WORK INSTRUCTIONS: Return, word for word, every line starting at the line with "This screenshot has" and ending at the final line of the entries; skip the pictures.

DATA PROVIDED:

■ ■ ■

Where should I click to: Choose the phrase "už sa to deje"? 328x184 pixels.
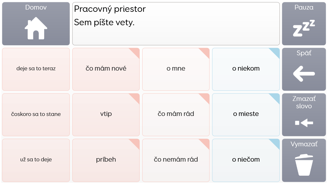coord(36,160)
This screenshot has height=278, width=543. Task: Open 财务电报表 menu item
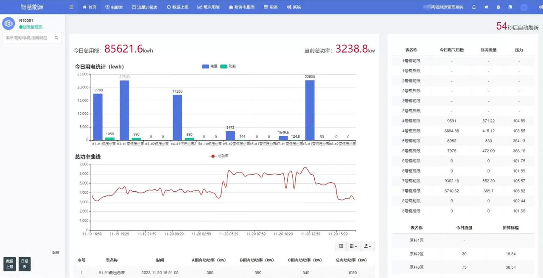pyautogui.click(x=242, y=7)
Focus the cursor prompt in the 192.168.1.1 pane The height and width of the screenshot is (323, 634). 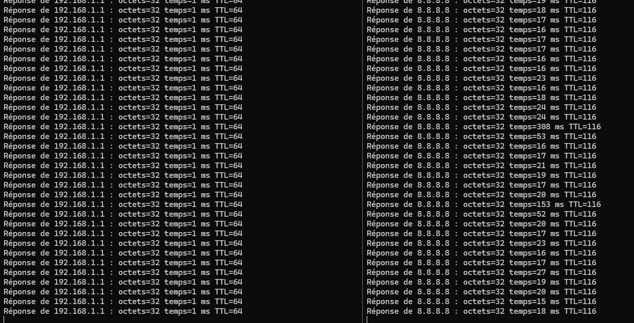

■ ■ ■

ANSWER FOR THE TASK:
This screenshot has height=278, width=543. Task: Open 财务电报表 menu item
pyautogui.click(x=242, y=7)
Focus the cursor prompt in the 192.168.1.1 pane The height and width of the screenshot is (323, 634). 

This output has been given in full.